The Chicago Sky will select third in the 2009 WNBA Draft. The eighth annual WNBA Draft Lottery was conducted by WNBA officials establishing the first five picks of the draft. The Atlanta Dream will have the first pick in the 2009 WNBA Draft. 
Chicago had 167 chances out of 1000 to receive the first pick. The Washington Mystics will have the second pick in the draft, followed by the Sky with the third, the Minnesota Lynx with the forth, the Phoenix Mercury with the fifth pick. 
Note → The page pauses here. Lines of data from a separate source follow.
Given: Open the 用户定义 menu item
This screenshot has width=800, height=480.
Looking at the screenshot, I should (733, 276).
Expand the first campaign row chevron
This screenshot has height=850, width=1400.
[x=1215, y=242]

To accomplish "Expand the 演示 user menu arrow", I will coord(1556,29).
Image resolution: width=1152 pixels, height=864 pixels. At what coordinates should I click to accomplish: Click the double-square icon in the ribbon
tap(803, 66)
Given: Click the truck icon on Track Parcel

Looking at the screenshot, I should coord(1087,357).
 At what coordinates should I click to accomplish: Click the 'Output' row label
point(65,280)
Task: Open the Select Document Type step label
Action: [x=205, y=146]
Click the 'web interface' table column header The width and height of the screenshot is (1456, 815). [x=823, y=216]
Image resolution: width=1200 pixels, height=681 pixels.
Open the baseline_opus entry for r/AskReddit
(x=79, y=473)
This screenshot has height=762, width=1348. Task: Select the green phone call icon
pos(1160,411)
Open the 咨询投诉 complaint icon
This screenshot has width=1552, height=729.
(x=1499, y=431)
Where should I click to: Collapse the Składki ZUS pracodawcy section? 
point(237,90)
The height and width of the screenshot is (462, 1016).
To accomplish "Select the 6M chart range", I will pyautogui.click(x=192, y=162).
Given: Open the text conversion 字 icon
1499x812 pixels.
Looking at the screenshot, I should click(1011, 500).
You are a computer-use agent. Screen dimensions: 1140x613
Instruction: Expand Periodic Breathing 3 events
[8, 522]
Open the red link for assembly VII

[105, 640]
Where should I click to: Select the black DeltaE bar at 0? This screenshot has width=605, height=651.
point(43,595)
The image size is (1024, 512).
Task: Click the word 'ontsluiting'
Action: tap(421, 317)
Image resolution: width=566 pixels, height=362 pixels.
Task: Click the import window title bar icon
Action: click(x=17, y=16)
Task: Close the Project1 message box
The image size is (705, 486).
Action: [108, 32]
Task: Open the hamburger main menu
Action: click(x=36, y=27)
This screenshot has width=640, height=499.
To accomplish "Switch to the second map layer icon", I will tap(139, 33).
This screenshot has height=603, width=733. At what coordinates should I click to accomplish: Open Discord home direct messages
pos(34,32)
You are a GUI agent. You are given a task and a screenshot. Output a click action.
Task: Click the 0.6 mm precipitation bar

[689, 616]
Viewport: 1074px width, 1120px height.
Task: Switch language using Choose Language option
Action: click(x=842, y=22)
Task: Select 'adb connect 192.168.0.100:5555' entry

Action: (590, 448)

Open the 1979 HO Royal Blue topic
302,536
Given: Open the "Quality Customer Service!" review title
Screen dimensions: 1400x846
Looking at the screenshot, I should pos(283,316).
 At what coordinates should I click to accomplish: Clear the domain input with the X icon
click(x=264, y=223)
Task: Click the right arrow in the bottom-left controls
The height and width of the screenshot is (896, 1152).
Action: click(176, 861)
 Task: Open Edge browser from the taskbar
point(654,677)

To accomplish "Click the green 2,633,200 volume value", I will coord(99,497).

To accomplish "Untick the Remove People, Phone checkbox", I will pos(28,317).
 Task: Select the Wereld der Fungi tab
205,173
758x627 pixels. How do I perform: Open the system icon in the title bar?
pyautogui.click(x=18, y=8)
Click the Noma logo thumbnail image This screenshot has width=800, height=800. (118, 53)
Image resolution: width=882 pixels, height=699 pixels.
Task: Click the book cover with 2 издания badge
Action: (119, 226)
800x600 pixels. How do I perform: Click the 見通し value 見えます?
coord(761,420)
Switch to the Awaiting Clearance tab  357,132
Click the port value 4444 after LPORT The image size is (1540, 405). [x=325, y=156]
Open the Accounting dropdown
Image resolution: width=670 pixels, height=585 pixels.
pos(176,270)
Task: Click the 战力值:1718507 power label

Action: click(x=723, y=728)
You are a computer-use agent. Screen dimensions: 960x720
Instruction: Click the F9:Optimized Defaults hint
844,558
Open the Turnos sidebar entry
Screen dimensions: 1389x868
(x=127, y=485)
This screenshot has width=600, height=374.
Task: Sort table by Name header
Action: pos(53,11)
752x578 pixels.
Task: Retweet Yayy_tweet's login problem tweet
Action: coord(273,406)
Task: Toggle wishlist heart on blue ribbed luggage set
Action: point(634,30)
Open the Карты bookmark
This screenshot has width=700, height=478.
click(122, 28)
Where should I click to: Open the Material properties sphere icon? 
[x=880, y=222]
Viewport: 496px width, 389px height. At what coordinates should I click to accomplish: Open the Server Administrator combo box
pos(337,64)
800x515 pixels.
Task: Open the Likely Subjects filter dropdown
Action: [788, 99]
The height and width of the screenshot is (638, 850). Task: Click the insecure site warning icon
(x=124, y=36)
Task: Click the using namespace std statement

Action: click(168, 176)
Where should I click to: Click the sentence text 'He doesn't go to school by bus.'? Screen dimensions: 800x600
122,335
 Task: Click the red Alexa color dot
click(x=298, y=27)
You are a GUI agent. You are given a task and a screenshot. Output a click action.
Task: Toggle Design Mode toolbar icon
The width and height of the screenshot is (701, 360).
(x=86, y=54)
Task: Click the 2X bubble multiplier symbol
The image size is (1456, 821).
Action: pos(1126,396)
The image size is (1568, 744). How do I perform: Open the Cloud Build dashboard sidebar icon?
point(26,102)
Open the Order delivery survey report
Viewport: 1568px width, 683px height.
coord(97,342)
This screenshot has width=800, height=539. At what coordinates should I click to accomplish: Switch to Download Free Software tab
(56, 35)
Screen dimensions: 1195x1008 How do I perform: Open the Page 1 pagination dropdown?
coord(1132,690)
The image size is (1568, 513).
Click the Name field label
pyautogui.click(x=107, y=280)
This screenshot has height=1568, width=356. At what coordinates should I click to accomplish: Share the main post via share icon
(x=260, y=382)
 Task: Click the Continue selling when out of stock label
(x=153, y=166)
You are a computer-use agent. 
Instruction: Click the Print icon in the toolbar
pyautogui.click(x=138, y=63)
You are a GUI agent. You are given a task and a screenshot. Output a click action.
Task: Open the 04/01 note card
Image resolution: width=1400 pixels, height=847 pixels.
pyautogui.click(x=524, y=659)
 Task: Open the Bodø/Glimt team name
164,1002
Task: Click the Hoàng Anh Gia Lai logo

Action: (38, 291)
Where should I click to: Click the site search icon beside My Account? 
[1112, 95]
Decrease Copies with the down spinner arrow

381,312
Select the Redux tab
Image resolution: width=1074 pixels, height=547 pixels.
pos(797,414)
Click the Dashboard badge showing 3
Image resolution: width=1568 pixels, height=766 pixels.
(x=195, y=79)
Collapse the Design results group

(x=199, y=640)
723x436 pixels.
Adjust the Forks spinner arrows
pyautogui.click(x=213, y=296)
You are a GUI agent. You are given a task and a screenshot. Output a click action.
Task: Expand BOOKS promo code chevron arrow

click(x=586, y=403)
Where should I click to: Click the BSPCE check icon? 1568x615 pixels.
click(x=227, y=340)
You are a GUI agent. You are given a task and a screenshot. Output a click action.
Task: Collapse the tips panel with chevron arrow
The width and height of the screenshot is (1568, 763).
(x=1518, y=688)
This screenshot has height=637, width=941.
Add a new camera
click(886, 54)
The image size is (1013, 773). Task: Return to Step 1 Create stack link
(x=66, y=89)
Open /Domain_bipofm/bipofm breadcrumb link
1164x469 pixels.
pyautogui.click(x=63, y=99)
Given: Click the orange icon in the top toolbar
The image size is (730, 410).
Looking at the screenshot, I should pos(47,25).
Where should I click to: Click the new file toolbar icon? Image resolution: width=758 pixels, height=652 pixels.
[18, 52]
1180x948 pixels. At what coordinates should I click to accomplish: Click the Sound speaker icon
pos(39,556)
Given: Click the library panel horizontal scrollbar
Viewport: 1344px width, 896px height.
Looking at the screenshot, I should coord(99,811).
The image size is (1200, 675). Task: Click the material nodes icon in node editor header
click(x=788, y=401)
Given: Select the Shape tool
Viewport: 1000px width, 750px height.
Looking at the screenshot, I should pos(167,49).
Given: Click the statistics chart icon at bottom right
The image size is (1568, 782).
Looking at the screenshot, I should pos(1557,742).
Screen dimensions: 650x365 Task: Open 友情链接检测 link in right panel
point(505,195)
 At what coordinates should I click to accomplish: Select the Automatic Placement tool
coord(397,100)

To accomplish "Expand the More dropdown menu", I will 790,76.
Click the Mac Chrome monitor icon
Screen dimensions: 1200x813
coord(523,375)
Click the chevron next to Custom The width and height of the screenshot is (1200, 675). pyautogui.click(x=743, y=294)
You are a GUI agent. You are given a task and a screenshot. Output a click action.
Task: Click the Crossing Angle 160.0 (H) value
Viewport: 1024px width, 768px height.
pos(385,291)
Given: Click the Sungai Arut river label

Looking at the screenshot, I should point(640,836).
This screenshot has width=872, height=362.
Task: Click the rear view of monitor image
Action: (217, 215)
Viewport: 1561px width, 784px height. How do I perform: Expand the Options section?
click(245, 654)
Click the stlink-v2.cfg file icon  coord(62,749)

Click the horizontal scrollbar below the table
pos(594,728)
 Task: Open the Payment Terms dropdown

The Draft Lottery included the five teams that did not qualify for the 2008 WNBA Playoffs. The order of selection for the remainder of the first round as well as the order of selection for the second and third round is determined by inverse order of their respective regular-season records. 

The Chicago Sky finished the 2008 season with a 12-22 record, just missing a spot in the Eastern Conference Playoffs. Jia Perkins led the team in scoring with 17.0 points per game. 

Similar to the 2008 WNBA Draft which introduced Sky center Sylvia Fowles to the WNBA, the 2009 draft class is anticipated to provide another elite group of athletes including: Renee Montgomery from Connecticut, Courtney Paris from Oklahoma University, Kristi Toliver from Maryland, and Kia Vaughn from Rutgers University.

The Sky selected 6'3" Mistie Williams yesterday with the third pick in the WNBA Dispersal Draft of Houston Comets players held via conference call. Williams was drafted 21st overall by the Houston Comets in the 2006 WNBA Draft. Williams played in 32 games in the 2008 WNBA season averaging 3.8 points, 2.4 rebounds, and 0.6 assists per game. The former Duke standout is the all-time winningest player in Duke history with 127 victories and became the fifth Duke player to register over 1,400 points and 800 rebounds in a career. Williams originally from Janesville, Wisconsin received her bachelor's degree from Duke in Women Studies. Williams is currently playing overseas during the offseason in Turkey for Mersin and is the daughter Chubby Checker.


----------